:: Exercise goal ::
Although the records contain pictures, none belong in the copy: restate word for word only the lines from the one with "Viewport: 1456px width, 819px height." through the one with "Image resolution: width=1370", both included.

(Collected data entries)
>>

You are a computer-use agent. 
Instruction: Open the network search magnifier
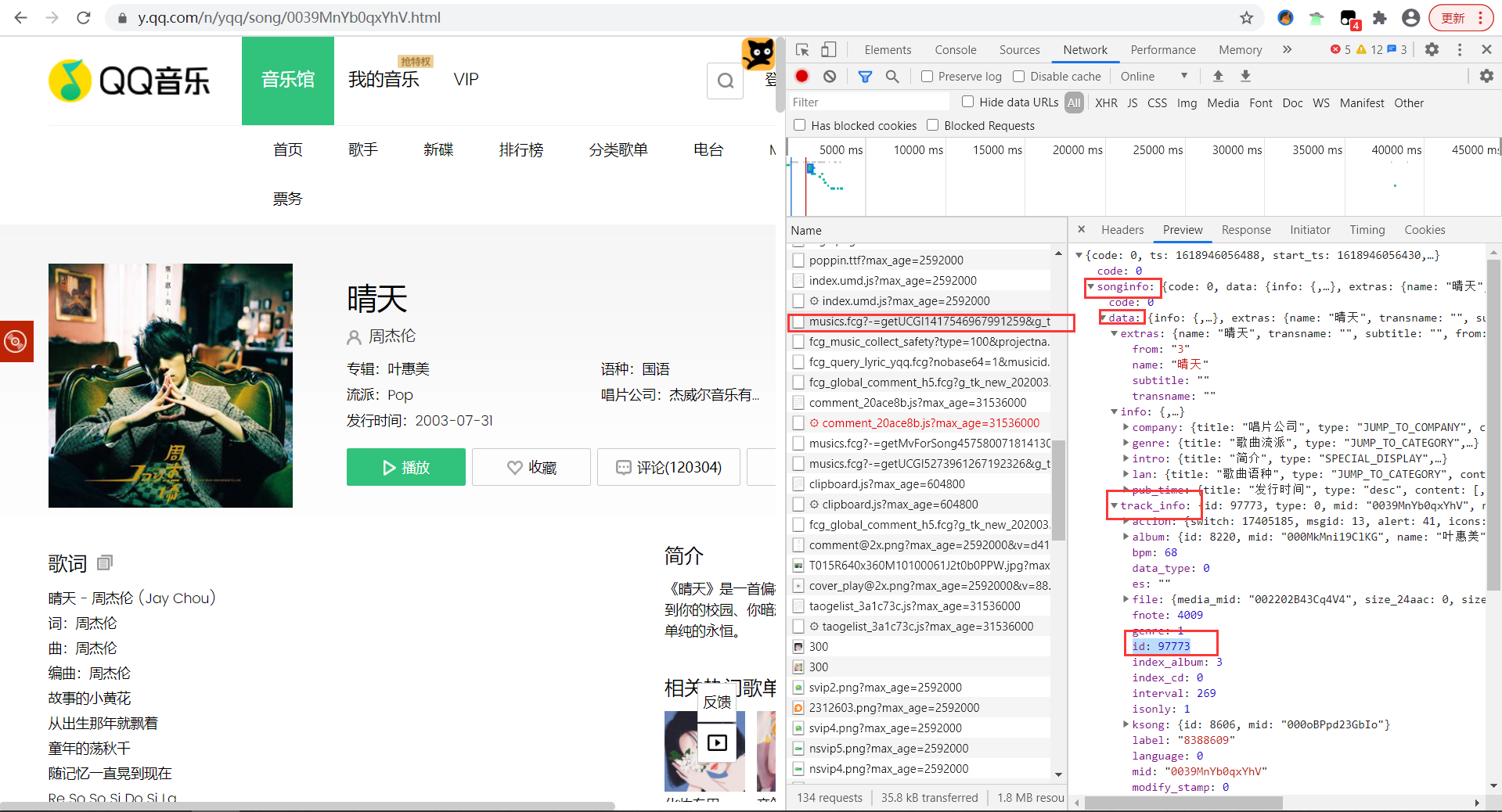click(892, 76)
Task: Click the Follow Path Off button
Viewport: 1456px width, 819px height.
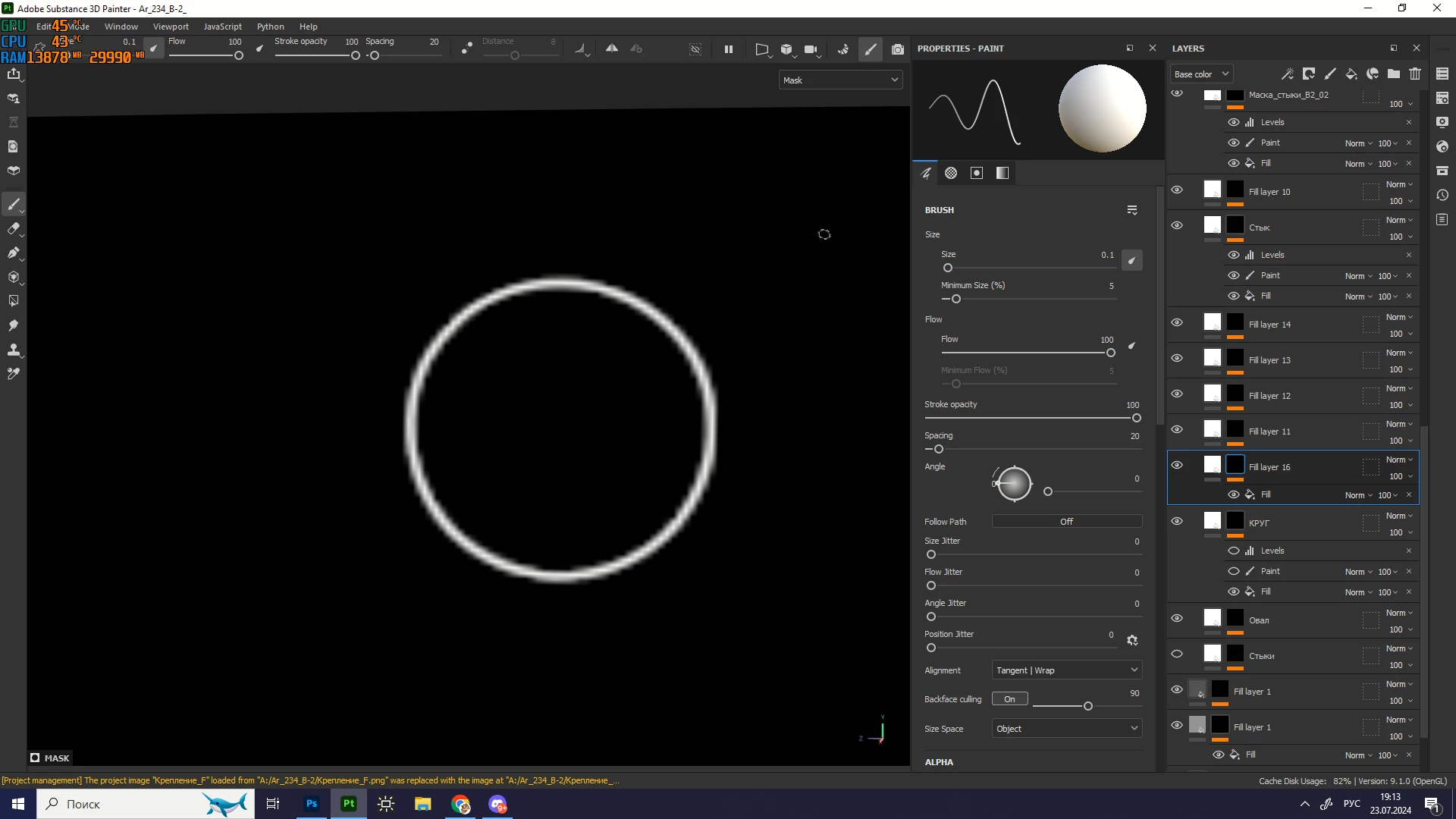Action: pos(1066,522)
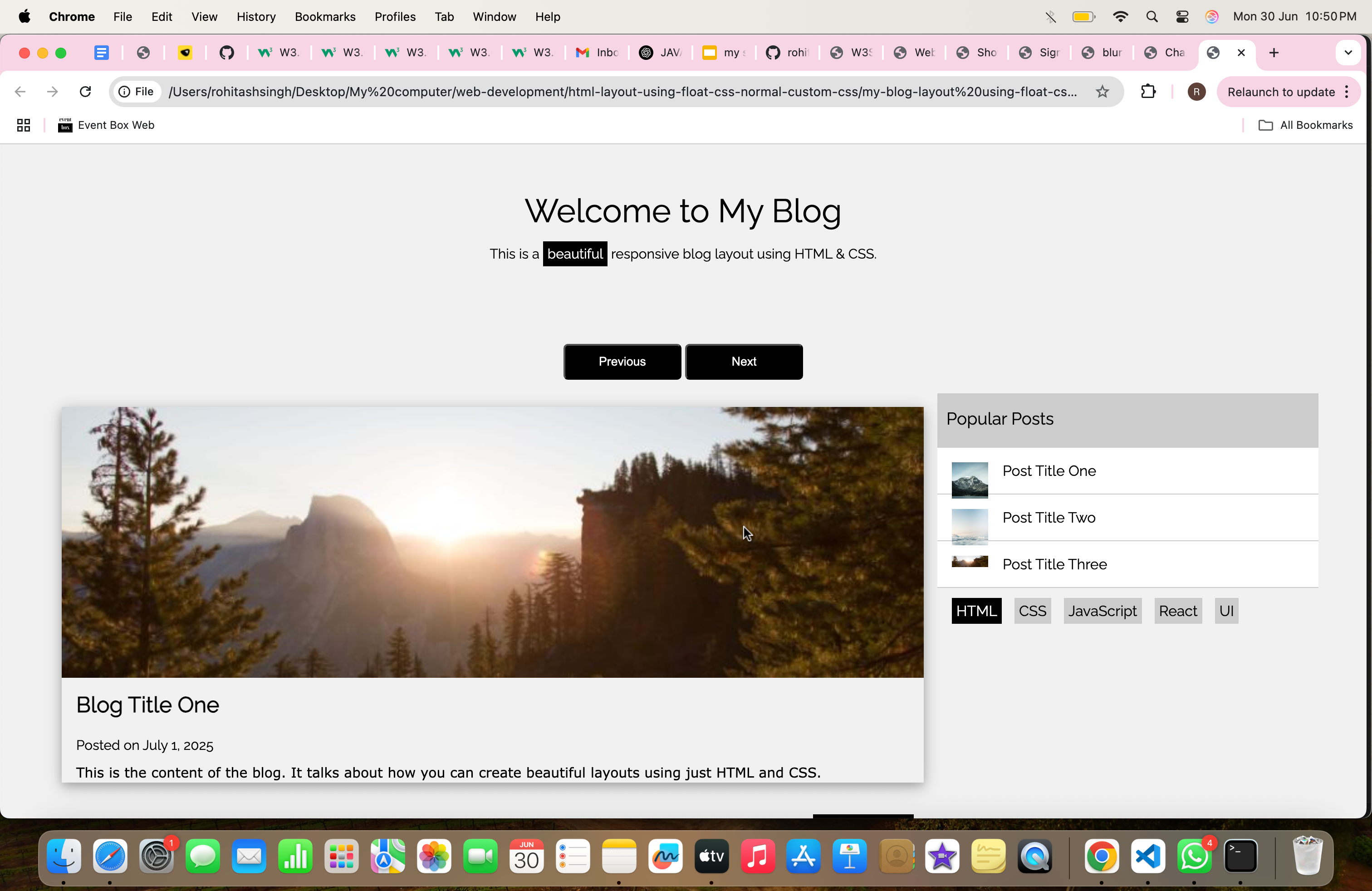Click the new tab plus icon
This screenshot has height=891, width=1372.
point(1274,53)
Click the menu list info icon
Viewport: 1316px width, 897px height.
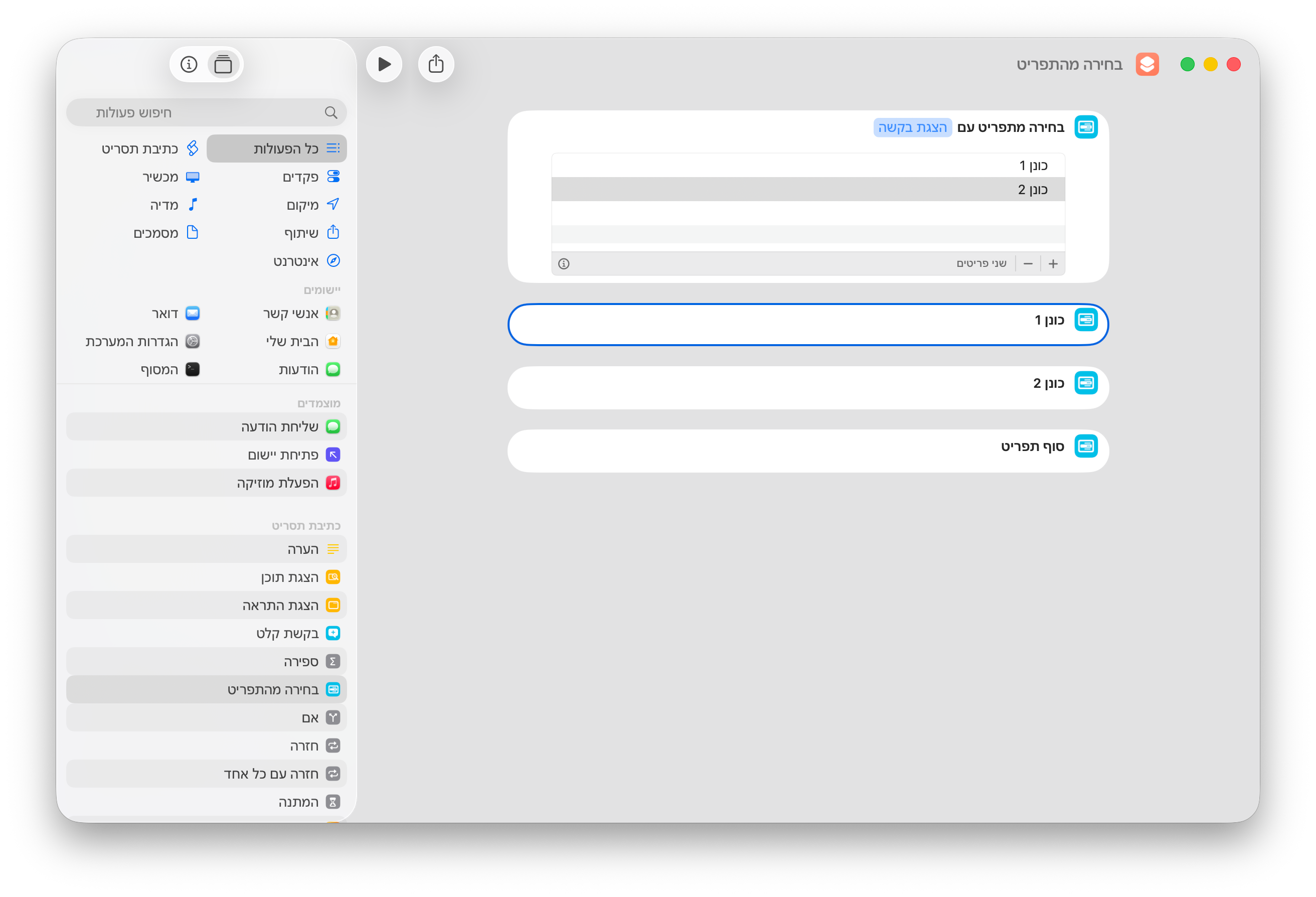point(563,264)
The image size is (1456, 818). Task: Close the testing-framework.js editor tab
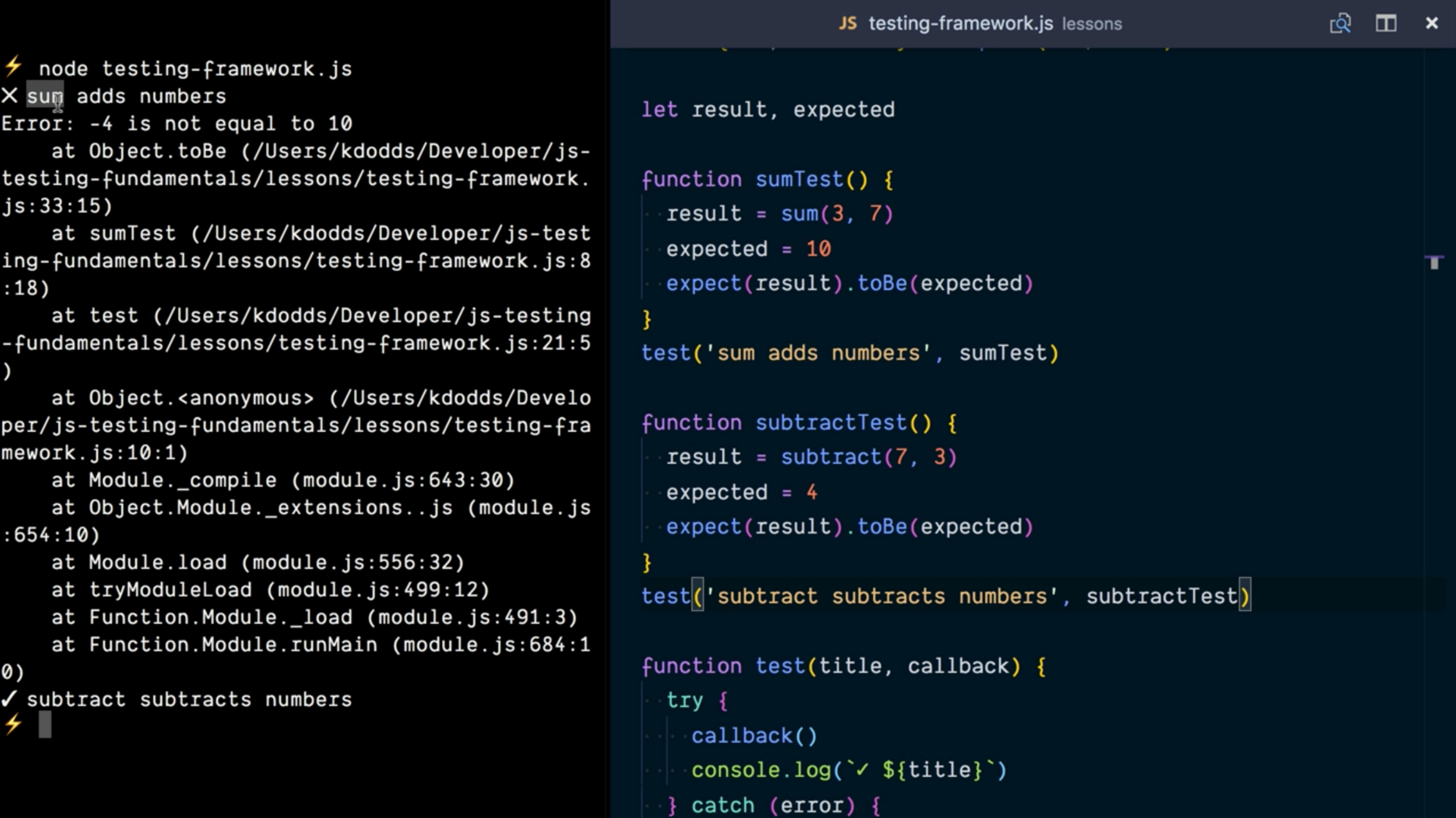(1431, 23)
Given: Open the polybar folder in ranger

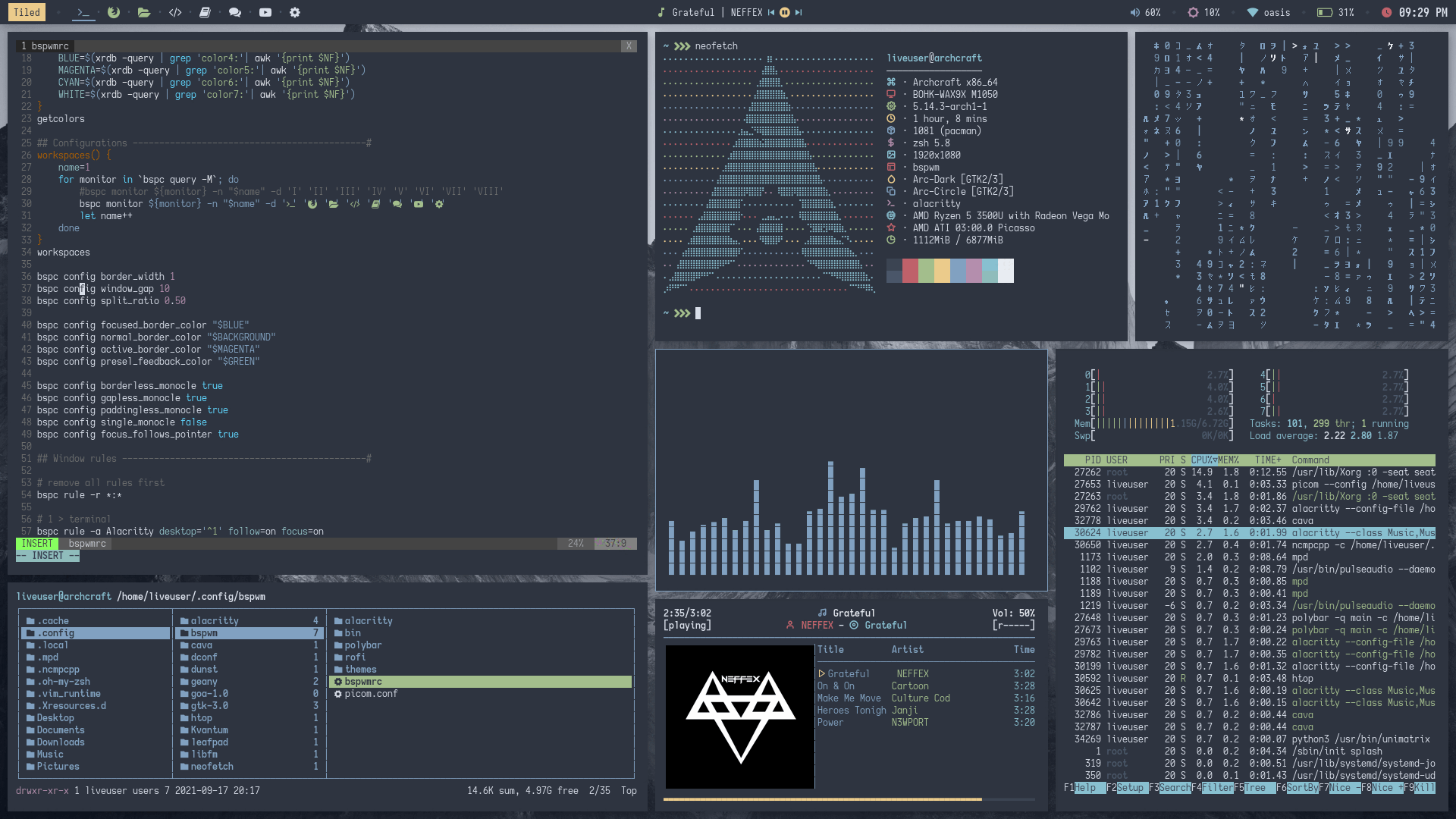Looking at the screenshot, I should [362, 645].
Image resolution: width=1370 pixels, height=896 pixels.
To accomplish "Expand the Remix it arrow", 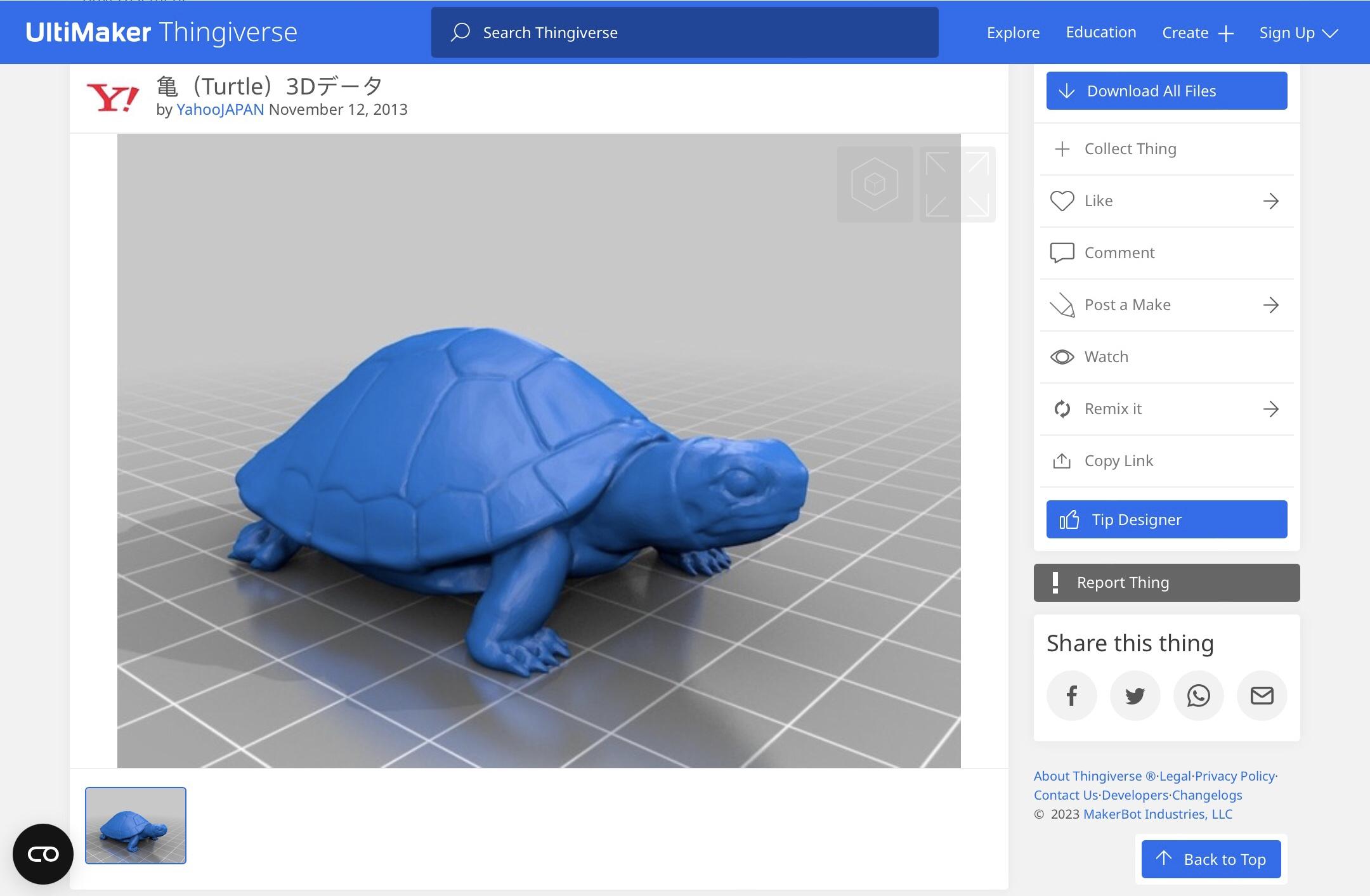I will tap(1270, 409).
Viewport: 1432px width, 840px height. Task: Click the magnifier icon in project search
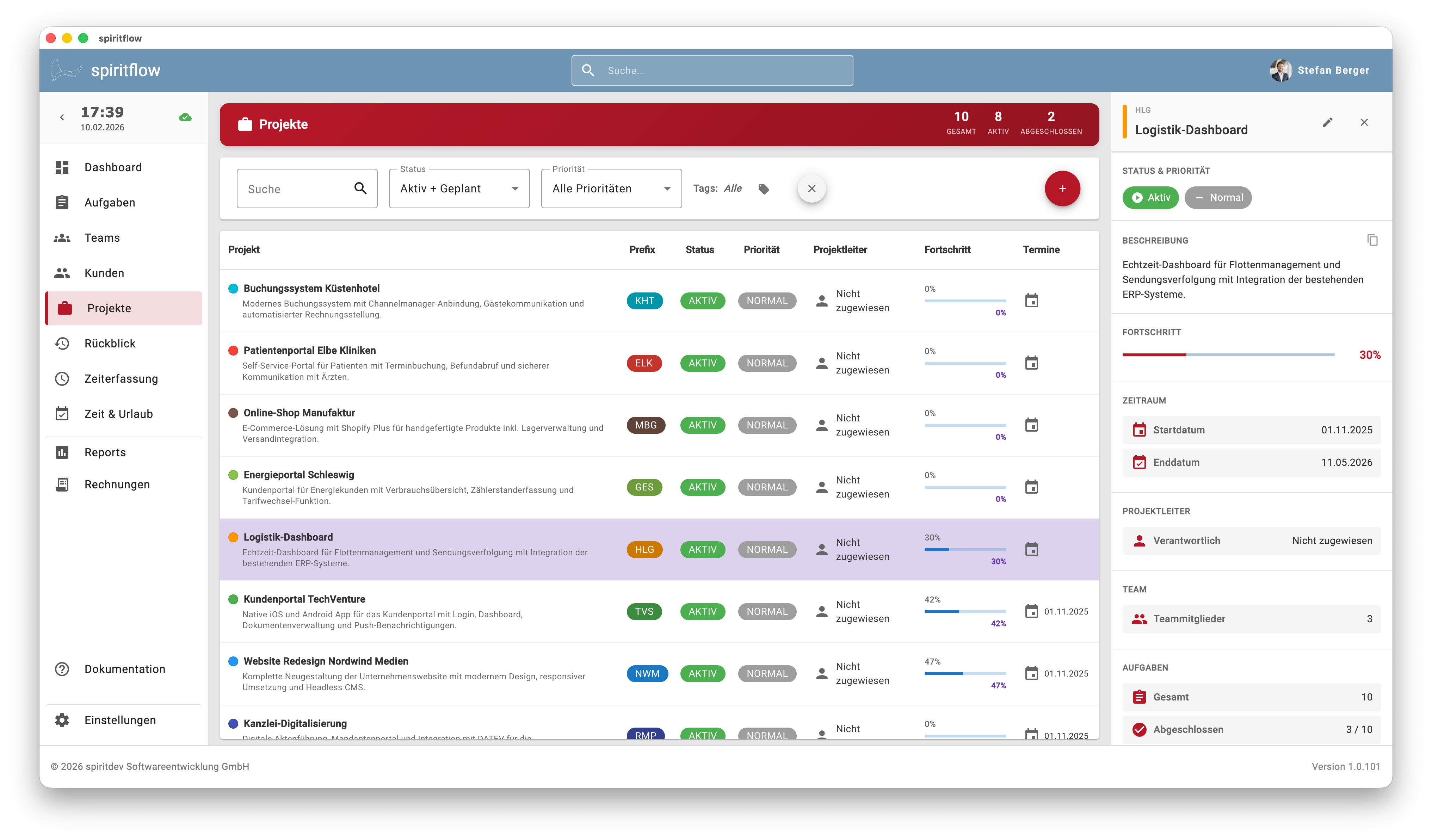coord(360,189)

<<

:: Your response ::
Viewport: 1456px width, 819px height.
Action: pos(1066,522)
Click the new tab plus icon
This screenshot has height=891, width=1372.
point(1274,53)
Click the menu list info icon
Viewport: 1316px width, 897px height.
point(563,264)
The image size is (1456, 818). Task: Close the testing-framework.js editor tab
(1431, 23)
Given: Open the polybar folder in ranger

Looking at the screenshot, I should [362, 645].
Image resolution: width=1370 pixels, height=896 pixels.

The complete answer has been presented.